YOUR ASSIGNMENT: Of all the lines below, return only those starting with the line holding "Comic Reviews (270, 1739)" and going on through the line holding "BOOM! Studios (270, 1887)", exactly as written.

GIVEN ENTRIES:
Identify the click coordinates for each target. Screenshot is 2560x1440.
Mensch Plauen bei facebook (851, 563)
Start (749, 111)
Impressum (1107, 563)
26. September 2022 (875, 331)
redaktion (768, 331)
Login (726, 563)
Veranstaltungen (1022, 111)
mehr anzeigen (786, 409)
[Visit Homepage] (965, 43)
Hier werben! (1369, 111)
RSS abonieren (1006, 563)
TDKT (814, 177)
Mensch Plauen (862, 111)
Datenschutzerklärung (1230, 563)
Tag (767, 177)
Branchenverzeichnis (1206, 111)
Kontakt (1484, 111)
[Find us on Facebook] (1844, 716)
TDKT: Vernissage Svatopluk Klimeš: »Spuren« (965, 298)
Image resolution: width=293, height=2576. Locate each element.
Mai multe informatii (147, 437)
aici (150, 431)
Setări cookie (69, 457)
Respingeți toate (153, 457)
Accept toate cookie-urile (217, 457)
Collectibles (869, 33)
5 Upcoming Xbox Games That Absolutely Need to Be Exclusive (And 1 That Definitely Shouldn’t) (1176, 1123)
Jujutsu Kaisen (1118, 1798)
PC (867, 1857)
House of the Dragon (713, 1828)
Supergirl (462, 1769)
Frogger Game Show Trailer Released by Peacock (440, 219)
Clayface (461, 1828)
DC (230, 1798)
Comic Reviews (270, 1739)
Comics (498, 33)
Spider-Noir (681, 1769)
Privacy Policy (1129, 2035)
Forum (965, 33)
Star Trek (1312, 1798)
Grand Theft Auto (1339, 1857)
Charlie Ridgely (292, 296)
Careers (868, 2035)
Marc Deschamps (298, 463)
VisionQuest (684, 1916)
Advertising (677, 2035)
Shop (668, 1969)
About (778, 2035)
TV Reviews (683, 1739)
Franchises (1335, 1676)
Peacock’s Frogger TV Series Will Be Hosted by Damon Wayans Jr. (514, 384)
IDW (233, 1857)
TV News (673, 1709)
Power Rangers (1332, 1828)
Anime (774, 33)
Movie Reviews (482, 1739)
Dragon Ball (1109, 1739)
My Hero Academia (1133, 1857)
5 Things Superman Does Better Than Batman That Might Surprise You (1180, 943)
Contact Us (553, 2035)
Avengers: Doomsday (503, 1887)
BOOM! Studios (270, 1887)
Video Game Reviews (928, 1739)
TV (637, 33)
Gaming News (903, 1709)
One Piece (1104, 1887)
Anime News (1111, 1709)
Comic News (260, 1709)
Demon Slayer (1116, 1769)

OUTPUT BELOW:
Comic Reviews (270, 1739)
Comics (498, 33)
Spider-Noir (681, 1769)
Privacy Policy (1129, 2035)
Forum (965, 33)
Star Trek (1312, 1798)
Grand Theft Auto (1339, 1857)
Charlie Ridgely (292, 296)
Careers (868, 2035)
Marc Deschamps (298, 463)
VisionQuest (684, 1916)
Advertising (677, 2035)
Shop (668, 1969)
About (778, 2035)
TV Reviews (683, 1739)
Franchises (1335, 1676)
Peacock’s Frogger TV Series Will Be Hosted by Damon Wayans Jr. (514, 384)
IDW (233, 1857)
TV News (673, 1709)
Power Rangers (1332, 1828)
Anime (774, 33)
Movie Reviews (482, 1739)
Dragon Ball (1109, 1739)
My Hero Academia (1133, 1857)
5 Things Superman Does Better Than Batman That Might Surprise You (1180, 943)
Contact Us (553, 2035)
Avengers: Doomsday (503, 1887)
BOOM! Studios (270, 1887)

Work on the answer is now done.